▸ **Task prompt**
Below are some records. Pull every line that contains the word "icon".

▸ **Working data**
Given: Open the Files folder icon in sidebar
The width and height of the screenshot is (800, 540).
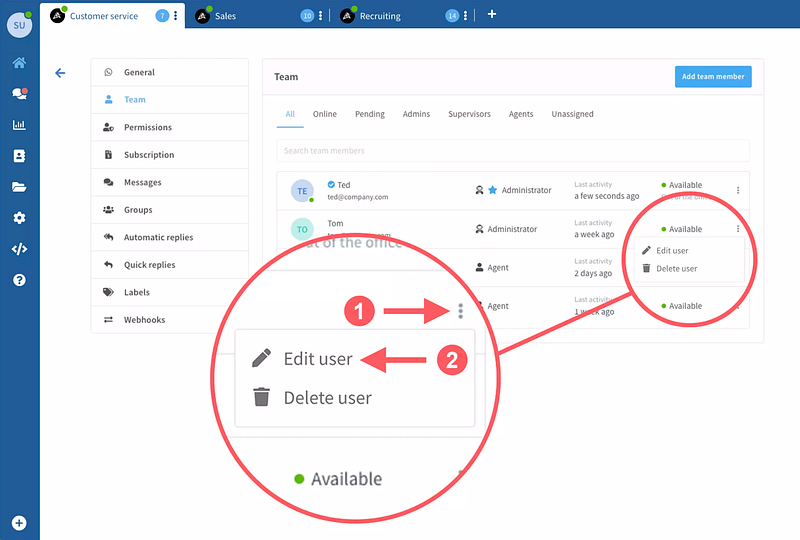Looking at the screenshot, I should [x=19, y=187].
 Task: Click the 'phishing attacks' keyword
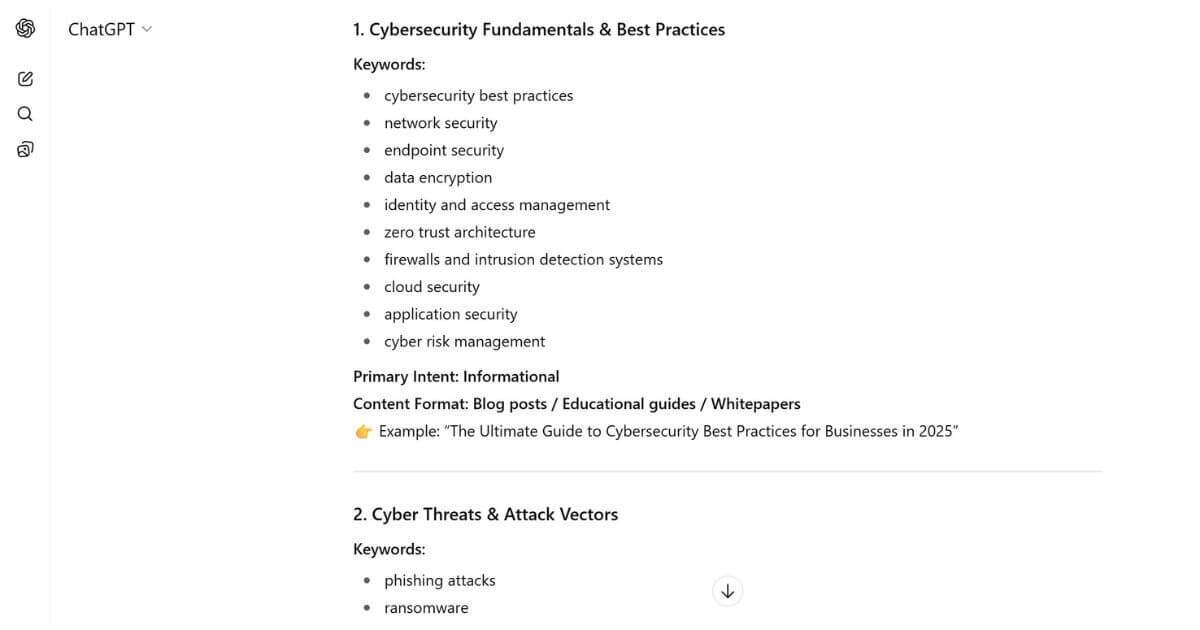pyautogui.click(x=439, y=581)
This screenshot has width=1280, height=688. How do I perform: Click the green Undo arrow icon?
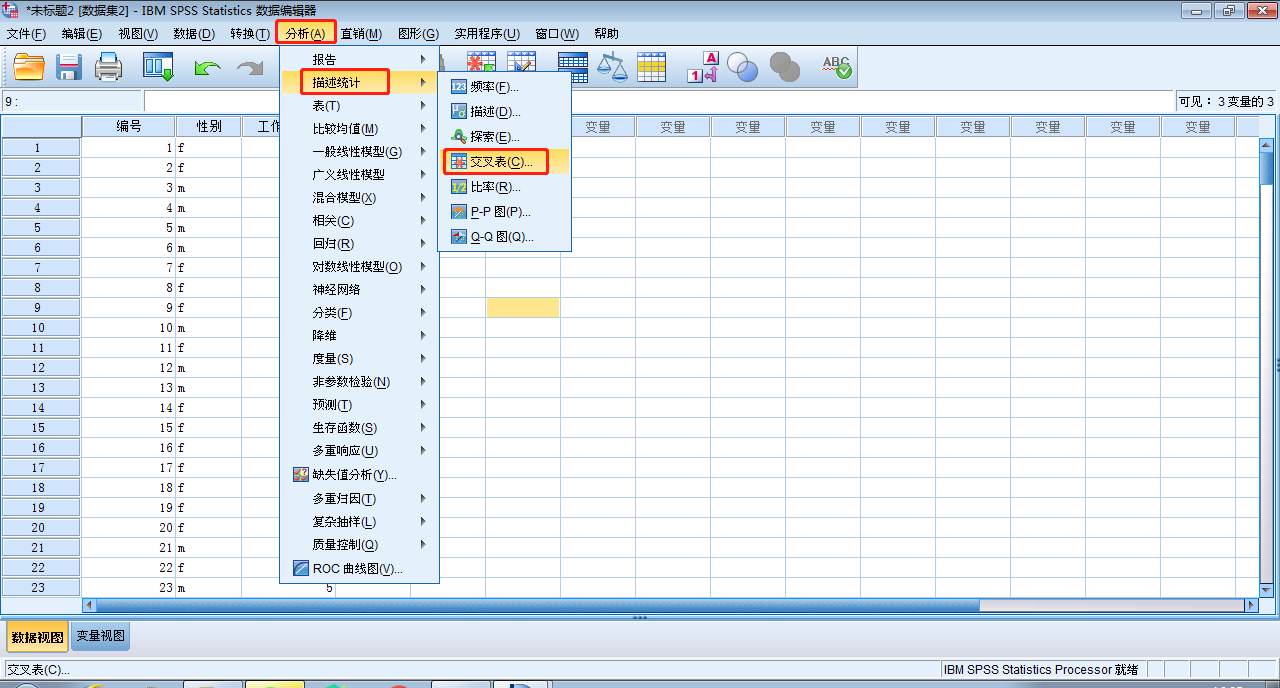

▸ **Answer section**
Given: Open the Files folder icon in sidebar
This screenshot has width=1280, height=688. How do I perform: Click the green Undo arrow icon?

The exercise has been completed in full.